As others have stated, what you get when you install OL8 is identical in every way to what you see when installing Centos 8; literally the only difference is the logo and the default desktop background. There are no demands for registration or anything else when you install OL8. It's exactly the same experience as installing Centos 8.
Since I use Mate on my computers (installed from https://copr.fedorainfracloud.org/coprs/stenstorp/MATE/ ) I immediately decided to see if I can get that going.
I ran into two small issues, both easily dealt with.
First, the PowerTools repo doesn't seem to exist under that name on OL8. It's called ol8_codeready_builder, for some reason. "dnf-config-manager --set-enabled ol8_codeready_builder" works fine and gets us where we need to be.
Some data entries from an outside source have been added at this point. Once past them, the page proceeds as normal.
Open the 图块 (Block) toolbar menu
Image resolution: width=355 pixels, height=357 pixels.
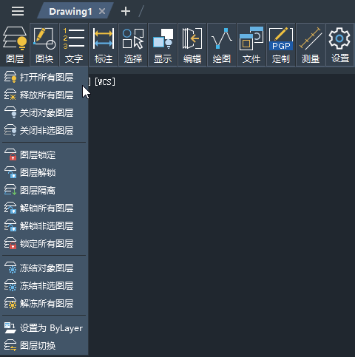pos(44,44)
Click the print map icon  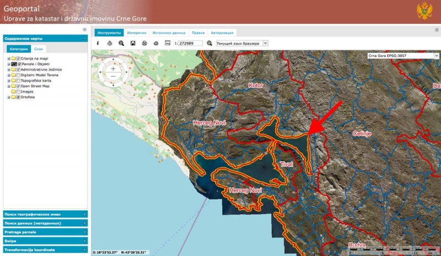[x=144, y=43]
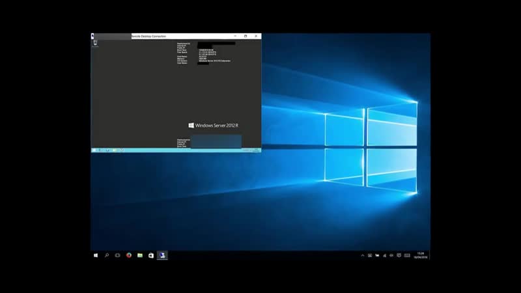This screenshot has height=293, width=521.
Task: Open File Explorer from the taskbar
Action: click(x=140, y=255)
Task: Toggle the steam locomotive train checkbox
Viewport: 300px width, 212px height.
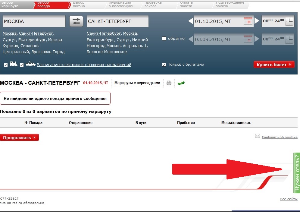Action: pos(6,65)
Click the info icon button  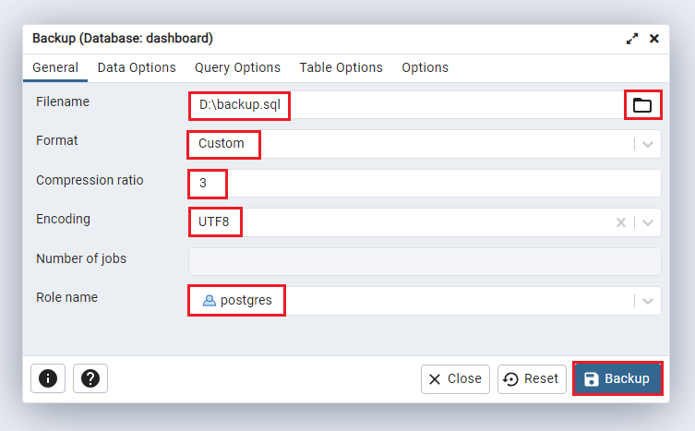tap(47, 378)
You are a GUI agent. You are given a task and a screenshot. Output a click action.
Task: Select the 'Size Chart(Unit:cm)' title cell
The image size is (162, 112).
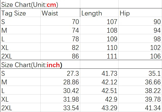click(40, 4)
A slightly more serious issue is that the oracle-epel, found through the rpm named oracle-epel-release-el8, appears to be less complete that the original Fedora epel found at https://dl.fedoraproject.org/pub/epel/epel-release-latest-8.noarch.rpm. Mate requires ImageMagick as a dependency for caja-image-converter and if you have oracle-epel installed it can't find ImageMagick.
The solution (at least the solution that I used, which worked) is just to delete the oracle-epel-release-el8 rpm and install epel-release-latest-8 rpm instead.
Then the Mate desktop can be installed on OL8 from the copr rpms listed above.
Ultimately, the take-away here seems to be that if you decide to use OL8 instead of Centos 8 you'll be better advised to stick with "real" epel and not the oracle epel since there appears to be at least some stuff missing on the oracle epel.
After I jumped through those minor hoops, what I ended up with was an Oracle Linux 8 installation with a Mate desktop and literally everything looks and works identical to what I already have with Centos 8.
(An issue that I haven't seen anyone address yet is this. It's my understanding that epel builds their stuff on the current RHEL. Therefore the upcoming Centos Stream might get out-of-sync with whatever epel is building on at any given point in time.)